Urban Geographies

Urban Geographies
Frederico Vicente
Can a structure compose a system of views? Can the same structure be a reference and visual orientation in the city?

Frederico Vicente
Barreiro, Portugal
Team members
André Fernandes
Emma Hornsby
Tiago Miranda
Paula Simão
Frederico Vicente
Field of work
Architecture, Visual Art, Photography, Curating
Project category
Public space
Project submitted

Frederico Vicente (Lisbon, 1990) master in architecture (FA-UL), researcher and independent curator (postgraduate at FCSH-UNL). In 2018, he founded the Sul e Sueste curatorship collective, a platform that aims to be a hinge between art and architecture, territory and landscape. As a curator he has regularly collaborated with the INSTITUTO, in Porto, from which we highlight exhibitions such as "How to find the centre of a circle" by Emma Hornsby and "Handmade" by Ana Paisano. He was also the curator of the exhibitions "Espaço, Tempo, Matéria", Convento da Verderena, Barreiro; "Fleeting Carpets and Other Symbiotic Objects" by Tiago Rocha Costa, AMAC, Barreiro or "Do Território aos Lugares", Museu de Almada, Almada, among others. Professional activity orbits mainly around the multiple ramifications of architecture.

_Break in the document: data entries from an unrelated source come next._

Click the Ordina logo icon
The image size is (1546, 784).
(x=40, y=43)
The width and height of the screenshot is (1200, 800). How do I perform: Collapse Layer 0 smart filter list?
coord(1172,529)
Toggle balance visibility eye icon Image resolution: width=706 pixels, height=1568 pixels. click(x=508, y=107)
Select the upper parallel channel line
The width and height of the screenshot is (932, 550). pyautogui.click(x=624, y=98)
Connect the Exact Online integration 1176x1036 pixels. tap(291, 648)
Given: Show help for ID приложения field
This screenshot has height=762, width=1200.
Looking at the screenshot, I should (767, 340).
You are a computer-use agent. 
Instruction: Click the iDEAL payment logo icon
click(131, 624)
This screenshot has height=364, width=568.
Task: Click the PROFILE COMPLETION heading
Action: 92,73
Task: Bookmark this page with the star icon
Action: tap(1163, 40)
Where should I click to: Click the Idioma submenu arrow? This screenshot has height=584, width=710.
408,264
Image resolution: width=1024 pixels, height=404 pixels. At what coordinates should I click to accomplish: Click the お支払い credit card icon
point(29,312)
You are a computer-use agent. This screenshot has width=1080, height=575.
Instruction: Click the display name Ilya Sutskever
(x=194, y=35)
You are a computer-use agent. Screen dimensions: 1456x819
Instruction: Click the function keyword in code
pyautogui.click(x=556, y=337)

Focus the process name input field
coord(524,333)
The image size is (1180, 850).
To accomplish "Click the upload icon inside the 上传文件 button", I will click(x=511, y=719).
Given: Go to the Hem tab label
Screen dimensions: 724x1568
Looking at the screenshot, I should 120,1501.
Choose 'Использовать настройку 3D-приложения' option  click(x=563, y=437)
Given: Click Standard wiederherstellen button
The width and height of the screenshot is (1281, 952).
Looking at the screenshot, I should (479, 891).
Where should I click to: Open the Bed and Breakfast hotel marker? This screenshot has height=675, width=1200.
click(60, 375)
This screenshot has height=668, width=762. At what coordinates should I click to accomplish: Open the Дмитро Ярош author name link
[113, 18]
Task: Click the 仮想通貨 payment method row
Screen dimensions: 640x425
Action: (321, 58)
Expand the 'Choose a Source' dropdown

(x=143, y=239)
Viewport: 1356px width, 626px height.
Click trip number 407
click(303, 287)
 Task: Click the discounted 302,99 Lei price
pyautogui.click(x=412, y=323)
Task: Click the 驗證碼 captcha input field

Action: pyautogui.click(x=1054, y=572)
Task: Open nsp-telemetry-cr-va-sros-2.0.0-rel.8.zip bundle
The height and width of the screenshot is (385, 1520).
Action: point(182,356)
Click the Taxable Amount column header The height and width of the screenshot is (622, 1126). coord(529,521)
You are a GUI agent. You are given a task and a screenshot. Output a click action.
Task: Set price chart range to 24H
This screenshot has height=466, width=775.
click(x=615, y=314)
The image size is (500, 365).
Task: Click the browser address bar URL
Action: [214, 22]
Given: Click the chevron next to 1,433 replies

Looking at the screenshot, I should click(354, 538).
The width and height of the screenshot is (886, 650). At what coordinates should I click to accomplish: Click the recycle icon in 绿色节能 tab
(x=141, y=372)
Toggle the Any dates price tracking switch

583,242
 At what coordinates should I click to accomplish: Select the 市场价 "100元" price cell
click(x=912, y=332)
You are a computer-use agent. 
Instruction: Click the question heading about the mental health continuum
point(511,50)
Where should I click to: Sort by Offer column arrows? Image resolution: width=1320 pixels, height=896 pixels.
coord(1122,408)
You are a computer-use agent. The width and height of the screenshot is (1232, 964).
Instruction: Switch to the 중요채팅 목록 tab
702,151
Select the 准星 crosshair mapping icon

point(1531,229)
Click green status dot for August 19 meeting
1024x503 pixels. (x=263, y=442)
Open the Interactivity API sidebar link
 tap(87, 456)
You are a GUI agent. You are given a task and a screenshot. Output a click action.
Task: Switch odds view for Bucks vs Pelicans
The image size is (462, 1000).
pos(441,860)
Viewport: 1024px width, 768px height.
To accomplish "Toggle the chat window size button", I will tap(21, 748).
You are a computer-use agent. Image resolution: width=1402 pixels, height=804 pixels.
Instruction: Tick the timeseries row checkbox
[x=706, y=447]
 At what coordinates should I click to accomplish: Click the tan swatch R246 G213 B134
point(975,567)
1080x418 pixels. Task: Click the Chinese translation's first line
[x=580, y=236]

The railroad was a catalyst for the arrival of industry in Barreiro, Dated 1861, the design of the railroad caused significant changes in the socio-economic structure of the city, and what was a modest fishing village became progressively a modern working-class city . The Corticeira industry was installed in 1865, following the expansion of the railway line, but was mainly with the installation of CUF in 1907, by the industrialist Alfredo da Silva, that the new urban network was traced. With the motto What the country does not have, CUF creates”, the new character of the Barreiro riverside landscape was markedly defined, making the south bank of the Tagus river the largest manufacturing center in the country. The low and compact buildings were quickly filled by a cropped horizon. The tall chimneys, the angular roofs and bodies whose image and aesthetics are the literal representation of their function, make up the new scenario in the city. The “social work”, with support equipment appears allocated to the territorial expansion of the factories that operated and progressively multiplied. Since then, Barreiro's urban planning has been correlated with a self-contained and closed industrial model.The relationship that exists between the two quantities, the built and the non-built, or empty spaces is unbalanced. The countless voids that result from demolitions, were not taken over by the subsequent construction during the sixties and seventies. Nowadays, they are oscillating dormitories unconnected with the global text.
The project takes an industrial chimney located on vacant land in the heart of the city as an object of study in a series of photographs. It is the center, or axis of a system of views that, guides the geometry of the city and symbolises representation and the memory of an episode that deeply marked the city. More than a graphic documentation of how the factory is integrated in the city, it is an exercise in recognizing urban geography.